Preface

0.1 Preface to Version 0.6.1

Hi! I’m not Danielle.

This version is a work in progress to transport the book from LaTeX to bookdown, this allows for the code chunks shown in the text to be interactively rendered and is the first step in updating sections to make use of the tidyverse.

Moving from LaTeX is a bit fiddly so there are broken pieces in this version that I am updating progressively. If you notice errors or have suggestions feel free to raise an issue (or pull request) at http://github.com/ekothe/rbook

Cheers Emily Kothe

0.2 Preface to Version 0.6

The book hasn’t changed much since 2015 when I released Version 0.5 – it’s probably fair to say that I’ve changed more than it has. I moved from Adelaide to Sydney in 2016 and my teaching profile at UNSW is different to what it was at Adelaide, and I haven’t really had a chance to work on it since arriving here! It’s a little strange looking back at this actually. A few quick comments…

Weirdly, the book consistently misgenders me, but I suppose I have only myself to blame for that one :-) There’s now a brief footnote on page 12 that mentions this issue; in real life I’ve been working through a gender affirmation process for the last two years and mostly go by she/her pronouns. I am, however, just as lazy as I ever was so I haven’t bothered updating the text in the book.
For Version 0.6 I haven’t changed much I’ve made a few minor changes when people have pointed out typos or other errors. In particular it’s worth noting the issue associated with the etaSquared function in the lsr package (which isn’t really being maintained any more) in Section 14.4. The function works fine for the simple examples in the book, but there are definitely bugs in there that I haven’t found time to check! So please take care with that one.
The biggest change really is the licensing! I’ve released it under a Creative Commons licence (CC BY-SA 4.0, specifically), and placed all the source files to the associated GitHub repository, if anyone wants to adapt it.

Maybe someone would like to write a version that makes use of the tidyverse… I hear that’s become rather important to R these days :-)

Best, Danielle Navarro

0.3 Preface to Version 0.5

Another year, another update. This time around, the update has focused almost entirely on the theory sections of the book. Chapters 9, 10 and 11 have been rewritten, hopefully for the better. Along the same lines, Chapter 17 is entirely new, and focuses on Bayesian statistics. I think the changes have improved the book a great deal. I’ve always felt uncomfortable about the fact that all the inferential statistics in the book are presented from an orthodox perspective, even though I almost always present Bayesian data analyses in my own work.
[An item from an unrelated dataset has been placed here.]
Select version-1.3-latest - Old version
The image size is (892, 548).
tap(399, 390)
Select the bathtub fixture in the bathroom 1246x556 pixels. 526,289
Now that I’ve managed to squeeze Bayesian methods into the book somewhere, I’m starting to feel better about the book as a whole. I wanted to get a few other things done in this update, but as usual I’m running into teaching deadlines, so the update has to go out the way it is!
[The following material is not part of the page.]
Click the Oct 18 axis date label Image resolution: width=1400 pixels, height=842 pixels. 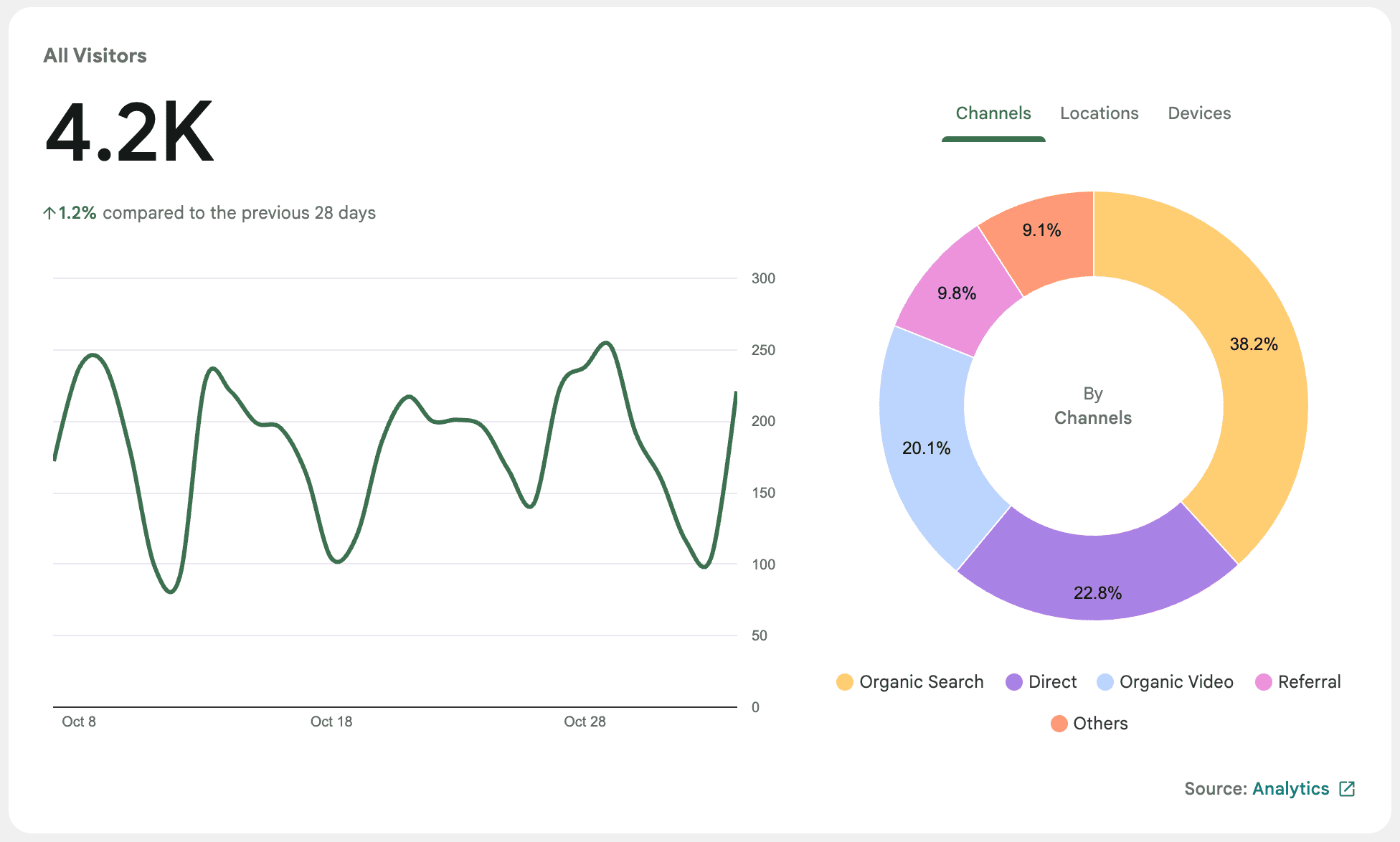pyautogui.click(x=331, y=722)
Dan Navarro February 16, 2015

0.4 Preface to Version 0.4

A year has gone by since I wrote the last preface. The book has changed in a few important ways: Chapters 3 and 4 do a better job of documenting some of the time saving features of Rstudio, Chapters 12 and 13 now make use of new functions in the lsr package for running chi-square tests and t tests, and the discussion of correlations has been adapted to refer to the new functions in the lsr package. The soft copy of 0.4 now has better internal referencing (i.e., actual hyperlinks between sections), though that was introduced in 0.3.1. There’s a few tweaks here and there, and many typo corrections (thank you to everyone who pointed out typos!), but overall 0.4 isn’t massively different from 0.3.

I wish I’d had more time over the last 12 months to add more content. The absence of any discussion of repeated measures ANOVA and mixed models more generally really does annoy me. My excuse for this lack of progress is that my second child was born at the start of 2013, and so I spent most of last year just trying to keep my head above water. As a consequence, unpaid side projects like this book got sidelined in favour of things that actually pay my salary! Things are a little calmer now, so with any luck version 0.5 will be a bigger step forward.

One thing that has surprised me is the number of downloads the book gets. I finally got some basic tracking information from the website a couple of months ago, and (after excluding obvious robots) the book has been averaging about 90 downloads per day. That’s encouraging: there’s at least a few people who find the book useful!

Dan Navarro February 4, 2014

0.5 Preface to Version 0.3

There’s a part of me that really doesn’t want to publish this book. It’s not finished.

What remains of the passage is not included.